Defendant argues that “the writing memorializing an arbitration agreement need not be signed by both parties in order to be upheld as a binding arbitration agreement.”  (Serafin v. Balco Properties Ltd., LLC (235 Cal.App.4th 165, 176) (hereafter Serafin).) 

 

The Court generally agrees that an agreement to arbitrate may be express or implied (Craig v. Brown & Root, Inc. (2000) 84 Cal.App.4th 416, 420-421) and that a writing memorializing an agreement does not necessarily have to be signed by both parties for the Court to find the existence of a binding agreement to arbitrate  (Serafin, supra, 235 Cal.App.4th at p. 176.)  As the Court of Appeal has explained, “it is not the presence or absence of a signature which is dispositive; it is the presence or absence of evidence of an agreement to arbitrate which matters.”  (Banner Entertainment, Inc. v.

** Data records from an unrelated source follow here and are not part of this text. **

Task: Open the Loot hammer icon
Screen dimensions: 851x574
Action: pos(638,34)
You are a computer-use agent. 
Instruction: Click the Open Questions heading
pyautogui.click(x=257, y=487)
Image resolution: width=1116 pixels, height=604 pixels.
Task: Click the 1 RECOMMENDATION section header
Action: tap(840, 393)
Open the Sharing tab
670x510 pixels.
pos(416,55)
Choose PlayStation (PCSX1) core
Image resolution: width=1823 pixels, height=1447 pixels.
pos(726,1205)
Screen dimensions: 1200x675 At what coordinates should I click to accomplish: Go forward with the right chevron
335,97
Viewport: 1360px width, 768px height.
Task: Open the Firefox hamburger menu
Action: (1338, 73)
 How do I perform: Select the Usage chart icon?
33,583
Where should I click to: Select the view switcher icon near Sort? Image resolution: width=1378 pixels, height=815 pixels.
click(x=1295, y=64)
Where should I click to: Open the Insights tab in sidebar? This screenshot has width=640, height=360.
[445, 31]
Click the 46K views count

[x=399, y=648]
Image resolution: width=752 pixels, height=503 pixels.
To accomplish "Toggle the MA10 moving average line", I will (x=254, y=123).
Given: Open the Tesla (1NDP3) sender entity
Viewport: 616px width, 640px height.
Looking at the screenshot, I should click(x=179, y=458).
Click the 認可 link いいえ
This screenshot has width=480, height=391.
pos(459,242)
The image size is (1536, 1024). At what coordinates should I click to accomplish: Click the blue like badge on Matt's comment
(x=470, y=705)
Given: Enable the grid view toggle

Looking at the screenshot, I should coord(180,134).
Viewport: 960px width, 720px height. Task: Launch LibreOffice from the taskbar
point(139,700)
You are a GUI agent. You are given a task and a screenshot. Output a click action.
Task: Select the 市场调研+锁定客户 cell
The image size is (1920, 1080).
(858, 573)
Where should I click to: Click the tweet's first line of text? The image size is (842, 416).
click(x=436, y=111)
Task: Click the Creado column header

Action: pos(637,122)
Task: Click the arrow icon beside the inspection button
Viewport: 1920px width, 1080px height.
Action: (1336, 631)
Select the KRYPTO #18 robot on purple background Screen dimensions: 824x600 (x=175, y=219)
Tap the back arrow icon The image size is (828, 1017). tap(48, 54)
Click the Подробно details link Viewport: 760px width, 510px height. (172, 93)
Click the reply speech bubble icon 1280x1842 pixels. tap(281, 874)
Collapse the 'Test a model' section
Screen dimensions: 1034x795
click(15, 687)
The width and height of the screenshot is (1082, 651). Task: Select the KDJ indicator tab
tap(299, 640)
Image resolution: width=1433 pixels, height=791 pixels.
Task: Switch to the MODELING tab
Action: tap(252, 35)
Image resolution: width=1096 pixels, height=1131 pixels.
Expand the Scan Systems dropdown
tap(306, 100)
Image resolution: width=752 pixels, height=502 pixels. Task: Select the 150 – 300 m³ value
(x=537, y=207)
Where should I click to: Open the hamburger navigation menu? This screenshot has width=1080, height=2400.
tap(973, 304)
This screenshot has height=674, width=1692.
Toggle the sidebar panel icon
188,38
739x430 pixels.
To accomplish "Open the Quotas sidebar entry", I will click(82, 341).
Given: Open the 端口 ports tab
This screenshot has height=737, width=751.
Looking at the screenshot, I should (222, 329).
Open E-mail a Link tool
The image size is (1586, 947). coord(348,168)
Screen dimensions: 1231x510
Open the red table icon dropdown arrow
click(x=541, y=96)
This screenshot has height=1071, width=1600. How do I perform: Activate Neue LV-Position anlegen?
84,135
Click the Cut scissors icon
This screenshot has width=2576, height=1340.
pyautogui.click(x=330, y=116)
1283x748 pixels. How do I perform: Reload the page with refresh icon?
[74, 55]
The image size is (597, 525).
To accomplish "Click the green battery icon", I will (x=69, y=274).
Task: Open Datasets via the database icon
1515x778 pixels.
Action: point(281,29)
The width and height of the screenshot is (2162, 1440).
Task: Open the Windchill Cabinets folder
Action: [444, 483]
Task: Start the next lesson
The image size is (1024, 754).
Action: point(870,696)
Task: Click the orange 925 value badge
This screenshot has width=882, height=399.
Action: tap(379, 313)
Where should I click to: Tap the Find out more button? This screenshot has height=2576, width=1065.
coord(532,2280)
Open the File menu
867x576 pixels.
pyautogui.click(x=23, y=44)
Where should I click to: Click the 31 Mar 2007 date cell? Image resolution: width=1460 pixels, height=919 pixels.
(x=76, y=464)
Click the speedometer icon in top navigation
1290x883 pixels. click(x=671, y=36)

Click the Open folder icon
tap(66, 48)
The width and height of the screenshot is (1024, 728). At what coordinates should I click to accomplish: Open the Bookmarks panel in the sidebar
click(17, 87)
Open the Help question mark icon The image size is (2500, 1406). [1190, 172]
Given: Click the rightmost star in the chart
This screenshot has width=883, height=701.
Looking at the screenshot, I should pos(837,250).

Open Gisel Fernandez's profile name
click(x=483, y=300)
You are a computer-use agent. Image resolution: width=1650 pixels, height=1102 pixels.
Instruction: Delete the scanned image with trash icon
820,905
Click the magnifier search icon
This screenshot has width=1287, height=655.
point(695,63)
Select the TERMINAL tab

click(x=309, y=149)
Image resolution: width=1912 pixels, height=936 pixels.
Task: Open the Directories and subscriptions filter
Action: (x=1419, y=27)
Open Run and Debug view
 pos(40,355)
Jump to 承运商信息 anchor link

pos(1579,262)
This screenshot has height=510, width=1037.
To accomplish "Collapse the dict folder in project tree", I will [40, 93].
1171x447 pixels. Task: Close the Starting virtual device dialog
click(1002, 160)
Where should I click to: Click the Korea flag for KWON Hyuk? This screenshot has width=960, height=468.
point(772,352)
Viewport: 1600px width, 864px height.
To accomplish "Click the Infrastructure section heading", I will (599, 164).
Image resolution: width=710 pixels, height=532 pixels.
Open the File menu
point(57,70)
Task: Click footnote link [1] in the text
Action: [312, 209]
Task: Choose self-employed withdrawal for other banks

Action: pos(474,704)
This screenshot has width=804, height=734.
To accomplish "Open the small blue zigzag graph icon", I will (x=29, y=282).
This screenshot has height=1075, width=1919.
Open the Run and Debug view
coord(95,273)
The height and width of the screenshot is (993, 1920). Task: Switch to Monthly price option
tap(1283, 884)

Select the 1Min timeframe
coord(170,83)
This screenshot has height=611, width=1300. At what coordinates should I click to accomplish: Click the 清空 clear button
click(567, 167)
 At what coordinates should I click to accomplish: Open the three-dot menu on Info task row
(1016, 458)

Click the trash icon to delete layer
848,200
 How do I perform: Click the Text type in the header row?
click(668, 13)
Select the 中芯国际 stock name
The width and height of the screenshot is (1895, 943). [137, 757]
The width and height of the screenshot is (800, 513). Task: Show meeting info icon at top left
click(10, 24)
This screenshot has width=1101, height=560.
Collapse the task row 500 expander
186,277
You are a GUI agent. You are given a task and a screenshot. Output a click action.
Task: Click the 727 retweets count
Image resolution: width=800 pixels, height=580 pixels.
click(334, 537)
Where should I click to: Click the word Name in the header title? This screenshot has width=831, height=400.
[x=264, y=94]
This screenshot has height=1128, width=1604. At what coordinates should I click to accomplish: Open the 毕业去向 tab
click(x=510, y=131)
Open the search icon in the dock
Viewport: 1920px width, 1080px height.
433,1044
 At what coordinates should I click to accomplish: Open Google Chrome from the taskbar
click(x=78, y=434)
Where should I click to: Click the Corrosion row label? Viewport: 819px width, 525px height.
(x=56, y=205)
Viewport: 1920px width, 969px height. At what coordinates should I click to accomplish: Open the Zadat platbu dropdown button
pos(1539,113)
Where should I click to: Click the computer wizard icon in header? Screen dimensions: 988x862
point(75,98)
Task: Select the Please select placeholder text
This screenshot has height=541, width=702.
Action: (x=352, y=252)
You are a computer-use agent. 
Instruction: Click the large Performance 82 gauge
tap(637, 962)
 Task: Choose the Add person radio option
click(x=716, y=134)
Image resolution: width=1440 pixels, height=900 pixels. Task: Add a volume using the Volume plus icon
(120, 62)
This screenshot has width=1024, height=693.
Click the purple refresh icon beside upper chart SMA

Superior Court (1998) 62 Cal.App.4th 348, 361, emphases in original.) 

 

For example, in Serafin, the employee was presented with a “MANDATORY ARBITRATION POLICY” that indicated “Any and all claims arising out of or in any way connected with your employment […] must be submitted to binding arbitration.” and “All employees will be required to sign an acknowledgment stating that they understand this policy and will comply with it.”  (Serafin, supra, 235 Cal.App.4th at pp. 174-175.)  Thus, in Serafin, the employer had a mandatory arbitration policy that all employees were required to agree to, and the employee’s assent to that policy was demonstrated by virtue of the employee’s signature (as well as by the employee’s choice to continue employment.)

 

By contrast, here, Plaintiff was presented with a standalone “Mutual Arbitration/Class Action Waiver Agreement” (emphasis added.)  The Agreement provides:

 

4.         THIS AGREEMENT CONTAINS A BINDING INDIVIDUAL ARBITRATION AGREEMENT AND CLASS ACTION WAIVER PROVISION SUCH THAT BOTH PARTIES GIVE UP ALL RIGHTS TO A JURY TRIAL AND TO PROCEED IN A CLASS OR MULTIPLE PARTY ACTION. […]

 

5.         This Agreement contains all the terms, obligations and understandings between the parties regarding its subject matter.

 

(Ex. A to Romo Decl. at ¶¶ 4-5.)

 

Thus, unlike the writing in Serafin, which informed the employee of the employer’s mandatory arbitration policy and evidenced the employee’s assent thereto, here, the writing is, by its own terms, the agreement itself.  Because Defendant did not sign it, there is no evidence of a mutual agreement to arbitrate.  “A contract must be so interpreted as to give effect to the mutual intention of the parties as it existed at the time of contracting, so far as the same is ascertainable and lawful.”  (Code Civ. Proc., § 1636, emphases added.) 

 

CONCLUSION

 

            Because the evidence does not demonstrate Defendant entered into a valid and binding arbitration agreement with Plaintiff, the Court denies Defendant’s motion to compel arbitration.

 

            Defendant shall provide notice of the Court’s ruling and file the notice with a proof of service forthwith.

 

 

 

DATED:  June 13, 2024                                                         ___________________________

                                                                                    Michael E. Whitaker

                                                                                    Judge of the Superior Court



[1] The Court does not generally consider reply evidence, as it deprives the opposing party of a fair opportunity to respond.  (San Diego Watercrafts, Inc. v. Wells Fargo Bank, N.A. (2002) 102 Cal.App.4th 308, 316 [“due process requires a party be fully advised of the issues to be addressed and be given adequate notice of what facts it must rebut in order to prevail”]; see also Wall Street Network Ltd. v. New York Times Co. (2008) 164 Cal.App.4th 1171.)  Moreover, as discussed below, because the Court does not reach the parties’ arguments regarding Plaintiff’s proficiency in English, the reply evidence is irrelevant to the Court’s decision in any event.